According to Taiwan's Commercial Times, it has been reported that Intel will release its second-generation Battlemage and third-generation Celestial GPUs in 2024 and 2026 respectively. TSMC has secured the major chip-making orders for both 4-nanometer and 3-nanometer wafers.
Despite Intel investing heavily in building its own chip-making factories with advanced processes as small as 4 nanometers, Intel's GPU product line will continue to operate through a foundry partnership with TSMC, which is now its sole partner. The second-generation Battlemage graphics card will use TSMC's 4-nanometer process, expected to begin volume production in the first half of 2024. The third-generation Celestial graphics card will use TSMC's 3-nanometer N3X process, set to start mass production in the first half of 2026.

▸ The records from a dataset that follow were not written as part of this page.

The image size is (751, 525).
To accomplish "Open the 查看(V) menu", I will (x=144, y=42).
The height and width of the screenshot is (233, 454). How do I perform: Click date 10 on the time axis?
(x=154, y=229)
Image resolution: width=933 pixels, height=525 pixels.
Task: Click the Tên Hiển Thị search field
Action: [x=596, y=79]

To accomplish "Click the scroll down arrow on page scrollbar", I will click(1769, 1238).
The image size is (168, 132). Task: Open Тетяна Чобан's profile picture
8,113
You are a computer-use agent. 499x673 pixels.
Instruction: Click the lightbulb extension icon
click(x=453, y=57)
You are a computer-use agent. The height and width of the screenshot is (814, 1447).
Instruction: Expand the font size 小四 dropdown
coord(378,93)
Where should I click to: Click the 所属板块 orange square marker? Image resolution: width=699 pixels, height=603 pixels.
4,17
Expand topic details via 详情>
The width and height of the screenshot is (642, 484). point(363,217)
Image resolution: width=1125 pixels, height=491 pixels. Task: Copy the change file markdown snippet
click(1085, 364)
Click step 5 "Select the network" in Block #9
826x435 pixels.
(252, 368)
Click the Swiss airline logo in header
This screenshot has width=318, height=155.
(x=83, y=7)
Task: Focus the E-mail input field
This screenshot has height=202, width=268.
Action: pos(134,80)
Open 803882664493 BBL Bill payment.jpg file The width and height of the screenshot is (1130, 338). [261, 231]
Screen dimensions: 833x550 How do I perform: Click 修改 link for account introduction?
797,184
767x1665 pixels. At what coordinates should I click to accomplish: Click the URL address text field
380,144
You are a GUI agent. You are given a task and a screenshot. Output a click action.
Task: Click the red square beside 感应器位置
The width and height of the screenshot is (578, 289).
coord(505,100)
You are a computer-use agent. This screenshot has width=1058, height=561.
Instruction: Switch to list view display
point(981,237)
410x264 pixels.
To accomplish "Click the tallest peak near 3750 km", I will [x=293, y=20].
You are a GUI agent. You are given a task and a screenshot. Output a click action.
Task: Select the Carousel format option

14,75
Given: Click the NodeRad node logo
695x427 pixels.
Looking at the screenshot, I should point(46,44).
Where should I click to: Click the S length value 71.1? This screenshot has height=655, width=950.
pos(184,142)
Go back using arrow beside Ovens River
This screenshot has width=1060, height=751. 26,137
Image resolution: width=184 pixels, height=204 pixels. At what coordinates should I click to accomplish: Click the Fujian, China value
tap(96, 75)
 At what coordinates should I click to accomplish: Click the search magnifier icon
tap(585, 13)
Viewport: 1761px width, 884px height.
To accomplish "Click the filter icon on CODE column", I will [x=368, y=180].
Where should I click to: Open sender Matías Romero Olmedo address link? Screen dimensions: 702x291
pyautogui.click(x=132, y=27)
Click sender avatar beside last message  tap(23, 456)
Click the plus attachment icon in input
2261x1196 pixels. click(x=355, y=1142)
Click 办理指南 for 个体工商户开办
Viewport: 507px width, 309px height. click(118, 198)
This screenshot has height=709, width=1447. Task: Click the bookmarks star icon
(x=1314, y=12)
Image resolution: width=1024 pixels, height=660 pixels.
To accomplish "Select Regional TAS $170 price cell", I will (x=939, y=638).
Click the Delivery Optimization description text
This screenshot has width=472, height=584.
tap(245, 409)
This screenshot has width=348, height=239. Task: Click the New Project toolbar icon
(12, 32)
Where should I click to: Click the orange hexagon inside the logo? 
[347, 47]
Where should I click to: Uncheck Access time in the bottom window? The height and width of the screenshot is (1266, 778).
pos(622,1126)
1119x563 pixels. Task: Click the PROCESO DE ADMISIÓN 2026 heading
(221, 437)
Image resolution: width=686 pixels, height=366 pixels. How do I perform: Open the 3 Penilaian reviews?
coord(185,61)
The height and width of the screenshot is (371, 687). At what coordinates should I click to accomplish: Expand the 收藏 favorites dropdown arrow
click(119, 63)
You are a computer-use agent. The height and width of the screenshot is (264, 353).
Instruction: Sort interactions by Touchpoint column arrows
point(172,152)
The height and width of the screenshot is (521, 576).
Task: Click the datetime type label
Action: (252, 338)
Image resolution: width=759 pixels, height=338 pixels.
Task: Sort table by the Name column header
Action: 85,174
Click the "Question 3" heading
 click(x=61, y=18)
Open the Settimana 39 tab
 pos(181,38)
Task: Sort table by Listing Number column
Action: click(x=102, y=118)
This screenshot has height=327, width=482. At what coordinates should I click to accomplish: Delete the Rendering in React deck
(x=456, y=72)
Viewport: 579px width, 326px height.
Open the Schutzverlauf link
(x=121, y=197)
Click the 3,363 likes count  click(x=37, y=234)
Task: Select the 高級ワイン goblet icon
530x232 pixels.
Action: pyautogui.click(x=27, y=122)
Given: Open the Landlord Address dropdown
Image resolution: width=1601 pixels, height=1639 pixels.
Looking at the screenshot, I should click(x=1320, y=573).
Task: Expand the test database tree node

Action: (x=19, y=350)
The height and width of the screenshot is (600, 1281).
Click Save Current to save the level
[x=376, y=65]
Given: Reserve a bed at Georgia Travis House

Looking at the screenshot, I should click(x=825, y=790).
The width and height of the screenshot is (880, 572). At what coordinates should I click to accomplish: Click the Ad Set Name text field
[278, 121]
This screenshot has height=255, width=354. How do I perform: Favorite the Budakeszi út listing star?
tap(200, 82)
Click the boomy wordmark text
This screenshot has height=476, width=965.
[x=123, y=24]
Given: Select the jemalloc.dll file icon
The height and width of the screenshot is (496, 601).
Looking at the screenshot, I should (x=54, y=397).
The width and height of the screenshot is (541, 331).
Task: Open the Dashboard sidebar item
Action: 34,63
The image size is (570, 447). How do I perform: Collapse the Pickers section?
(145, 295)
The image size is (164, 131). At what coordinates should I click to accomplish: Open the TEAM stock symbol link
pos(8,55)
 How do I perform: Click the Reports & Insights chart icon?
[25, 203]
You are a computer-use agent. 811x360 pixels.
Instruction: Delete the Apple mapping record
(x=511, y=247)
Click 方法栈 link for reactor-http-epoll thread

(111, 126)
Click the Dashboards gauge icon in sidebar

Intel sees strong demand for GPUs driven by applications such as gaming and AI, where discrete graphics cards and acceleration computing are critical growth engines for the future. Intel plans to launch product roadmaps that can be paired with its central processing units (CPUs) targeting specific markets, hoping to gain higher market share from competitors like AMD and Nvidia.
As part of Intel's IDM 2.0 strategy, the company is divesting from non-core businesses. Recently, there were rumors that Intel will transfer the technical solutions for notebook 5G WWAN product development to MediaTek and Fibocom by the end of May, and will exit the 5G baseband market entirely by July.